- [Directions]
Print exactly those lines that run from the beginning of the data to the line bearing "Click the Promedio", inclusive.

───

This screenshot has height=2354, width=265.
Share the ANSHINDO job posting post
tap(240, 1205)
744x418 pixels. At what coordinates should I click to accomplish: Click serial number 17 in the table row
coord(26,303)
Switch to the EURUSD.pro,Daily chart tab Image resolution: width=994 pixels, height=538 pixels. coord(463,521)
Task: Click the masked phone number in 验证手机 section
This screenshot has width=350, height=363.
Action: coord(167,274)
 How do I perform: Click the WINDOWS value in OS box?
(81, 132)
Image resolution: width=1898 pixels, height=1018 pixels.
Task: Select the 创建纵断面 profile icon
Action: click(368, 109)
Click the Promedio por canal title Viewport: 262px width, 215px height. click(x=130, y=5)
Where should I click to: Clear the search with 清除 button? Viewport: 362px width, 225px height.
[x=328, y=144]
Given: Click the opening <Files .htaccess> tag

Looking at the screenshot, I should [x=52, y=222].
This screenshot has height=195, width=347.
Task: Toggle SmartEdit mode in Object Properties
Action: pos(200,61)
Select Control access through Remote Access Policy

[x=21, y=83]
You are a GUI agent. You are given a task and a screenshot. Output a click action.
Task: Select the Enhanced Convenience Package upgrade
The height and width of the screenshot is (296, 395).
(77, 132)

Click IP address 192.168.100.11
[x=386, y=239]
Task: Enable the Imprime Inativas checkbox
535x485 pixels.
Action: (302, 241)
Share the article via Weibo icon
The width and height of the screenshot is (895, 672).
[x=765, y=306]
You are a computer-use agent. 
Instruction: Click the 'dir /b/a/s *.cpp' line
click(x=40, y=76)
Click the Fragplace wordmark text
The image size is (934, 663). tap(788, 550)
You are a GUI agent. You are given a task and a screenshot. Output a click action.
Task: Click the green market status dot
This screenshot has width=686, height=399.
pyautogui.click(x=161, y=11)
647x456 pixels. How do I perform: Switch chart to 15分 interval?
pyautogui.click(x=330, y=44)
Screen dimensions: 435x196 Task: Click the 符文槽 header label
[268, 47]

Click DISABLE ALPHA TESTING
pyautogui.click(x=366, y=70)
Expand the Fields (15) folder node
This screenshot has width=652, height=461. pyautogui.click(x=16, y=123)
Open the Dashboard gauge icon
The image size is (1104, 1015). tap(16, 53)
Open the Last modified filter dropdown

───

- [Your response]
This screenshot has height=2354, width=265.
Share the ANSHINDO job posting post
tap(240, 1205)
744x418 pixels. At what coordinates should I click to accomplish: Click serial number 17 in the table row
coord(26,303)
Switch to the EURUSD.pro,Daily chart tab Image resolution: width=994 pixels, height=538 pixels. coord(463,521)
Task: Click the masked phone number in 验证手机 section
This screenshot has width=350, height=363.
Action: coord(167,274)
 How do I perform: Click the WINDOWS value in OS box?
(81, 132)
Image resolution: width=1898 pixels, height=1018 pixels.
Task: Select the 创建纵断面 profile icon
Action: click(368, 109)
Click the Promedio por canal title Viewport: 262px width, 215px height. click(x=130, y=5)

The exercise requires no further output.